Inwieweit hat die Bundesregierung Kenntnisse (auch nachrichtendienstlicher), ob die USA in den von ihnen kontrollierten bzw. besetzten Gebieten in Syrien eine Ausbeutung von staatlichen (syrischen) Rohstoffen zu eigenen Zwecken vornehmen?
Hat die Bundesregierung Kenntnisse, dass eine Ausbeutung von staatlichen syrischen Rohstoffen zu eigenen Zwecken, d. h. über den unmittelbaren Eigenbedarf der US-Truppe hinaus – ähnlich wie Plünderungen durch eine Besatzungsmacht (vgl. Artikel 47 der Haager Landkriegsordnung, HLKO) –, mit dem besatzungsrechtlichen Grundgedanken der HLKO unvereinbar ist (WD 2 – 3000 – 121/19, S. 11)?

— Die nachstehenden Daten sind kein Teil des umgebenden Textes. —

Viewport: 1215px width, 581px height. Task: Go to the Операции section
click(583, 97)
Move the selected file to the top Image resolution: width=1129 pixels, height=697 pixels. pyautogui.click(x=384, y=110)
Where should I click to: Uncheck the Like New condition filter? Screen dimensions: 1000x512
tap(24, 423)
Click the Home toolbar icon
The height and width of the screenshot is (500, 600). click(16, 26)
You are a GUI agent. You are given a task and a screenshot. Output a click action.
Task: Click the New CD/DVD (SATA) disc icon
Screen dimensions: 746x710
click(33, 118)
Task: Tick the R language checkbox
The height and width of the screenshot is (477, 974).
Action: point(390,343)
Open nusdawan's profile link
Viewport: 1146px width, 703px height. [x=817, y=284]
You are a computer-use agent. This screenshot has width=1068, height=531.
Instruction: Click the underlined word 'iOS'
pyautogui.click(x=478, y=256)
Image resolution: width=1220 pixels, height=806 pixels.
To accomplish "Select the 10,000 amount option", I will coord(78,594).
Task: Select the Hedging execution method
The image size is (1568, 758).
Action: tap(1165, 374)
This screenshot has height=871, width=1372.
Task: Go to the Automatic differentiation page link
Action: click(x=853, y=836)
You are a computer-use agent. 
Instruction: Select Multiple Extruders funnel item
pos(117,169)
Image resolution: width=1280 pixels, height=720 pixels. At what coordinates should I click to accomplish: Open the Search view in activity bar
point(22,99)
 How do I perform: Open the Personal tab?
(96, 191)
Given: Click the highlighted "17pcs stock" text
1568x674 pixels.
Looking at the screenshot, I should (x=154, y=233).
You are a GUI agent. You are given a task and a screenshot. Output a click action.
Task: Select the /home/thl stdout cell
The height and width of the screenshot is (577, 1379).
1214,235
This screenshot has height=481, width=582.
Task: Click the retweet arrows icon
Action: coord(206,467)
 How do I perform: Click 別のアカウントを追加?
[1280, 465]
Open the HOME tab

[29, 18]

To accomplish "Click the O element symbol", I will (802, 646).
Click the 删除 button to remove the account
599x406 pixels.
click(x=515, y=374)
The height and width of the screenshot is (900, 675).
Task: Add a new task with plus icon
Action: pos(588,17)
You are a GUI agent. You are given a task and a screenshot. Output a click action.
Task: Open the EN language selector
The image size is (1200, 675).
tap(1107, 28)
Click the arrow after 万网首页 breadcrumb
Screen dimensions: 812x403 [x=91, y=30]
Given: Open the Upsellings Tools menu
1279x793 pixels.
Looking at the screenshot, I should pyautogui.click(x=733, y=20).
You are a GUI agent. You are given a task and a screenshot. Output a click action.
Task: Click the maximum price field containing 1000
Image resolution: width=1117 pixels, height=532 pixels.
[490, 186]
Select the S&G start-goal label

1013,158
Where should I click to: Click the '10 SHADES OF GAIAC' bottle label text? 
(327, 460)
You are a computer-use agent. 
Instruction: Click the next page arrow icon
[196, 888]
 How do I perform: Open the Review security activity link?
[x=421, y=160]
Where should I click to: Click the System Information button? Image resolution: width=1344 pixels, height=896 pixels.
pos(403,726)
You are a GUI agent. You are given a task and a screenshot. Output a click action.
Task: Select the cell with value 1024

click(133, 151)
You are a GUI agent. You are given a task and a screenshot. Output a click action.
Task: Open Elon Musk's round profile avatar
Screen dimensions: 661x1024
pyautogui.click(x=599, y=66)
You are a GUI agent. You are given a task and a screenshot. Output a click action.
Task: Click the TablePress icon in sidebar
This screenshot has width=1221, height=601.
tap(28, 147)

Inwieweit kann nach Kenntnis der Bundesregierung (auch nachrichtendienstlicher) die syrische Regierung bzw. Präsident Baschar al-Assad als wirksamer Garant für die territoriale Eindämmung der Terrormiliz und die Sicherheit vor dem „IS“ angesehen werden (WD 2 – 3000 – 121/19, S. 9)?
Inwieweit kann nach Kenntnis der Bundesregierung (auch nachrichtendienstlicher) die syrische Regierung bzw. Präsident Baschar al-Assad unter dem Gesichtspunkt der russischen Militärpräsenz auf syrischem Hoheitsgebiet und die hiermit verbundenen russischen Militäraktionen mit ausdrücklicher Genehmigung der syrischen Regierung als wirksamer Garant für die territoriale Eindämmung der Terrormiliz und die Sicherheit vor dem „IS“ angesehen werden?
Inwieweit bewegt sich nach Kenntnis der Bundesregierung (auch nachrichtendienstlicher) das militärische Engagement der USA zur Absicherung der syrischen Ölfelder vor einem „Zugriff“ durch den „IS“ vor dem Hintergrund der Forderung der syrischen Regierung bzw. des Präsidenten Baschar al-Assad nach Übergabe der Ölfelder durch die USA an diese bzw. diesen nicht mehr als sicherheitspolitischer Beitrag zur Verhinderung eines Wiedererstarkens des „IS“ und seiner territorialen (Wieder-)Festsetzung in der Region, weil dies inzwischen durch die syrische Regierung bzw. Präsident Baschar al-Assad und Russland im Rahmen der sog. Intervention auf Einladung garantiert werden kann?
Inwieweit bewegt sich nach Kenntnis der Bundesregierung (auch nachrichtendienstlicher) das militärische Engagement der USA zur Absicherung der syrischen Ölfelder nicht mehr im Rahmen des Selbstverteidigungsrechts gegen den „IS“, welches sich strikt auf die Verhinderung eines möglichen Zugriffs durch den „IS“ beschränken muss, da dies durch die syrische Regierung bzw. Präsident Baschar al-Assad und Russland im Rahmen der sog. Intervention auf Einladung garantiert werden kann?
Inwieweit hat die Bundesregierung Kenntnisse, ob der angebliche „Schutz“ der syrischen Ölquellen durch US-Truppen vor „anderen destabilisierenden Akteuren“, die syrische Regierung bzw. Präsident Baschar al-Assad einbezieht (www.tagesschau.de/ausland/syrien-usa-oelfelder-105.html)?
Ist nach Kenntnis der Bundesregierung die Absicherung der syrischen Ölfelder durch US-Truppen vor einem „Zugriff“ durch die syrische Regierung bzw. Präsident Baschar al-Assad völkerrechtlich legitimiert, insbesondere vor dem Hintergrund, dass der Schutz der syrischen Ölfelder vor dem „IS“ durch die syrische Regierung bzw. Präsident Baschar al-Assad und Russland im Rahmen der sog. Intervention auf Einladung garantiert werden kann?